***** Records for the task

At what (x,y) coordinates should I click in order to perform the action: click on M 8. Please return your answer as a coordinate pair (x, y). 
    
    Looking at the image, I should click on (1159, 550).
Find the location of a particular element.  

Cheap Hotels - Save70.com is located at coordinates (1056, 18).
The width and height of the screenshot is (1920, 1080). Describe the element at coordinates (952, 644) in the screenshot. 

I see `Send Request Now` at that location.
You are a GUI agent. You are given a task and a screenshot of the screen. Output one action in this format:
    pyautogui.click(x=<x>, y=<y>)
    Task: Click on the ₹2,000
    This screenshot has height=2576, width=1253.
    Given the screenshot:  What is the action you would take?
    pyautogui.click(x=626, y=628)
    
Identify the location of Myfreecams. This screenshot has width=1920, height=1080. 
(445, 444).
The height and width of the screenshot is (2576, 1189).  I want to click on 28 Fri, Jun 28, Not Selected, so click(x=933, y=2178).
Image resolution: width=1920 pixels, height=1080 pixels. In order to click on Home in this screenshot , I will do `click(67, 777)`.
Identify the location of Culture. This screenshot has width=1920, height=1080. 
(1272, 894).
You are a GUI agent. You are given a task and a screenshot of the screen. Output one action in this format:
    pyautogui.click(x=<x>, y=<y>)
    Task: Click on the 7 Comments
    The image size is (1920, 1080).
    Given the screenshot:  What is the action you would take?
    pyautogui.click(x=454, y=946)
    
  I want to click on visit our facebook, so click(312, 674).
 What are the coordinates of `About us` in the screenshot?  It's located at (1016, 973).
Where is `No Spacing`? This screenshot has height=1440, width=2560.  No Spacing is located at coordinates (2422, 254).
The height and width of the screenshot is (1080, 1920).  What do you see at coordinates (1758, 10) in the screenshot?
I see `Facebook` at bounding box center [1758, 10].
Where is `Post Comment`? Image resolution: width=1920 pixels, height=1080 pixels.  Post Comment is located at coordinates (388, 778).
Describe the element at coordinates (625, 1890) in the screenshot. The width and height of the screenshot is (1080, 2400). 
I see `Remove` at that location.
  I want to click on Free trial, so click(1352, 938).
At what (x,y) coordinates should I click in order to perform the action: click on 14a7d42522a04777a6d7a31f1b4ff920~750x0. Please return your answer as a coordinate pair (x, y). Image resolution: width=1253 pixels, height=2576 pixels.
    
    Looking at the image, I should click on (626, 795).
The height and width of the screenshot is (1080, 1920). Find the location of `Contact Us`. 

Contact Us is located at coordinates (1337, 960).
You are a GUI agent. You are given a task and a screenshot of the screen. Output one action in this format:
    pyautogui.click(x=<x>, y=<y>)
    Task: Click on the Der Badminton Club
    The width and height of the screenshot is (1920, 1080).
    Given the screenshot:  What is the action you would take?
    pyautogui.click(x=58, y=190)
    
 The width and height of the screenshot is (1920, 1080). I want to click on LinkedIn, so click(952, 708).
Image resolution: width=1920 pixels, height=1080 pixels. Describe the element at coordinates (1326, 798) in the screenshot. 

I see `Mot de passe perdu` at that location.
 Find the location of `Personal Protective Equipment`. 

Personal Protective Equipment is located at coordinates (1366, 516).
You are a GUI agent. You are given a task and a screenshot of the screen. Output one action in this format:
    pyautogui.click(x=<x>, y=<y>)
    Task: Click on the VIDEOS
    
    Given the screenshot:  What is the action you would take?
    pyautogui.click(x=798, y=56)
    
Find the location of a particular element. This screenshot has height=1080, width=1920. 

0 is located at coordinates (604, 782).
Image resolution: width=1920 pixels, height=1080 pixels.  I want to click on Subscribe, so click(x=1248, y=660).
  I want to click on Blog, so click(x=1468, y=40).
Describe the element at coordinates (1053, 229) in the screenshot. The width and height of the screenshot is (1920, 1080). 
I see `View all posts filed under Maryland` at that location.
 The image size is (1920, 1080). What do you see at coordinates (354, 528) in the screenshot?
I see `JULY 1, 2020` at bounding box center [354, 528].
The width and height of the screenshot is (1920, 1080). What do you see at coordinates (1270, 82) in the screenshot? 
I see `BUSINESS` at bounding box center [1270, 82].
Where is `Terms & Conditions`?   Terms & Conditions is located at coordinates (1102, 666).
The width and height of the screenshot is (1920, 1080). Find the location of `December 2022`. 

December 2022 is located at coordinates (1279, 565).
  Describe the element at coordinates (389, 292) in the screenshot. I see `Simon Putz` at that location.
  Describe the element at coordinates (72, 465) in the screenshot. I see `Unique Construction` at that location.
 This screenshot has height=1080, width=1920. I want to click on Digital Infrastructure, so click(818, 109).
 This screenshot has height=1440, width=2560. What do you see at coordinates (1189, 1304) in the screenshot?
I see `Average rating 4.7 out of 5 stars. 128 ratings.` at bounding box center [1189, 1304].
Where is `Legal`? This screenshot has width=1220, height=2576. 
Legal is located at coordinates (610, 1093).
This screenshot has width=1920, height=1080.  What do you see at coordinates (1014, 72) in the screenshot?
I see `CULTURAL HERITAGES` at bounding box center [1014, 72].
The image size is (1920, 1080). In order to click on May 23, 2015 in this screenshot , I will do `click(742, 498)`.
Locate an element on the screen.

**********

Given instruction:
Could you reproduce the listing above, swapping every "GUI agent" for "screen assistant" and leaving everything else unchanged?

Worked solution:
At what (x,y) coordinates should I click in order to perform the action: click on M 8. Please return your answer as a coordinate pair (x, y). 
    
    Looking at the image, I should click on (1159, 550).
Find the location of a particular element.  

Cheap Hotels - Save70.com is located at coordinates (1056, 18).
The width and height of the screenshot is (1920, 1080). Describe the element at coordinates (952, 644) in the screenshot. 

I see `Send Request Now` at that location.
You are a screen assistant. You are given a task and a screenshot of the screen. Output one action in this format:
    pyautogui.click(x=<x>, y=<y>)
    Task: Click on the ₹2,000
    This screenshot has height=2576, width=1253.
    Given the screenshot:  What is the action you would take?
    pyautogui.click(x=626, y=628)
    
Identify the location of Myfreecams. This screenshot has width=1920, height=1080. 
(445, 444).
The height and width of the screenshot is (2576, 1189).  I want to click on 28 Fri, Jun 28, Not Selected, so click(x=933, y=2178).
Image resolution: width=1920 pixels, height=1080 pixels. In order to click on Home in this screenshot , I will do `click(67, 777)`.
Identify the location of Culture. This screenshot has width=1920, height=1080. 
(1272, 894).
You are a screen assistant. You are given a task and a screenshot of the screen. Output one action in this format:
    pyautogui.click(x=<x>, y=<y>)
    Task: Click on the 7 Comments
    The image size is (1920, 1080).
    Given the screenshot:  What is the action you would take?
    pyautogui.click(x=454, y=946)
    
  I want to click on visit our facebook, so click(312, 674).
 What are the coordinates of `About us` in the screenshot?  It's located at (1016, 973).
Where is `No Spacing`? This screenshot has height=1440, width=2560.  No Spacing is located at coordinates (2422, 254).
The height and width of the screenshot is (1080, 1920).  What do you see at coordinates (1758, 10) in the screenshot?
I see `Facebook` at bounding box center [1758, 10].
Where is `Post Comment`? Image resolution: width=1920 pixels, height=1080 pixels.  Post Comment is located at coordinates (388, 778).
Describe the element at coordinates (625, 1890) in the screenshot. The width and height of the screenshot is (1080, 2400). 
I see `Remove` at that location.
  I want to click on Free trial, so click(1352, 938).
At what (x,y) coordinates should I click in order to perform the action: click on 14a7d42522a04777a6d7a31f1b4ff920~750x0. Please return your answer as a coordinate pair (x, y). Image resolution: width=1253 pixels, height=2576 pixels.
    
    Looking at the image, I should click on (626, 795).
The height and width of the screenshot is (1080, 1920). Find the location of `Contact Us`. 

Contact Us is located at coordinates (1337, 960).
You are a screen assistant. You are given a task and a screenshot of the screen. Output one action in this format:
    pyautogui.click(x=<x>, y=<y>)
    Task: Click on the Der Badminton Club
    The width and height of the screenshot is (1920, 1080).
    Given the screenshot:  What is the action you would take?
    pyautogui.click(x=58, y=190)
    
 The width and height of the screenshot is (1920, 1080). I want to click on LinkedIn, so click(952, 708).
Image resolution: width=1920 pixels, height=1080 pixels. Describe the element at coordinates (1326, 798) in the screenshot. 

I see `Mot de passe perdu` at that location.
 Find the location of `Personal Protective Equipment`. 

Personal Protective Equipment is located at coordinates (1366, 516).
You are a screen assistant. You are given a task and a screenshot of the screen. Output one action in this format:
    pyautogui.click(x=<x>, y=<y>)
    Task: Click on the VIDEOS
    
    Given the screenshot:  What is the action you would take?
    pyautogui.click(x=798, y=56)
    
Find the location of a particular element. This screenshot has height=1080, width=1920. 

0 is located at coordinates (604, 782).
Image resolution: width=1920 pixels, height=1080 pixels.  I want to click on Subscribe, so click(x=1248, y=660).
  I want to click on Blog, so click(x=1468, y=40).
Describe the element at coordinates (1053, 229) in the screenshot. The width and height of the screenshot is (1920, 1080). 
I see `View all posts filed under Maryland` at that location.
 The image size is (1920, 1080). What do you see at coordinates (354, 528) in the screenshot?
I see `JULY 1, 2020` at bounding box center [354, 528].
The width and height of the screenshot is (1920, 1080). What do you see at coordinates (1270, 82) in the screenshot? 
I see `BUSINESS` at bounding box center [1270, 82].
Where is `Terms & Conditions`?   Terms & Conditions is located at coordinates (1102, 666).
The width and height of the screenshot is (1920, 1080). Find the location of `December 2022`. 

December 2022 is located at coordinates (1279, 565).
  Describe the element at coordinates (389, 292) in the screenshot. I see `Simon Putz` at that location.
  Describe the element at coordinates (72, 465) in the screenshot. I see `Unique Construction` at that location.
 This screenshot has height=1080, width=1920. I want to click on Digital Infrastructure, so click(818, 109).
 This screenshot has height=1440, width=2560. What do you see at coordinates (1189, 1304) in the screenshot?
I see `Average rating 4.7 out of 5 stars. 128 ratings.` at bounding box center [1189, 1304].
Where is `Legal`? This screenshot has width=1220, height=2576. 
Legal is located at coordinates (610, 1093).
This screenshot has width=1920, height=1080.  What do you see at coordinates (1014, 72) in the screenshot?
I see `CULTURAL HERITAGES` at bounding box center [1014, 72].
The image size is (1920, 1080). In order to click on May 23, 2015 in this screenshot , I will do `click(742, 498)`.
Locate an element on the screen.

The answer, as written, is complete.